WHAT THIS TASK INVOLVES: All that is needed is every record, duplicated exactly.

Dataset excerpts:
····················

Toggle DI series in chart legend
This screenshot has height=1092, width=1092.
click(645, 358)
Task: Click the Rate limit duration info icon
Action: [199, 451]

····················

ANSWER SECTION:
Toggle DI series in chart legend
This screenshot has height=1092, width=1092.
click(645, 358)
Task: Click the Rate limit duration info icon
Action: [199, 451]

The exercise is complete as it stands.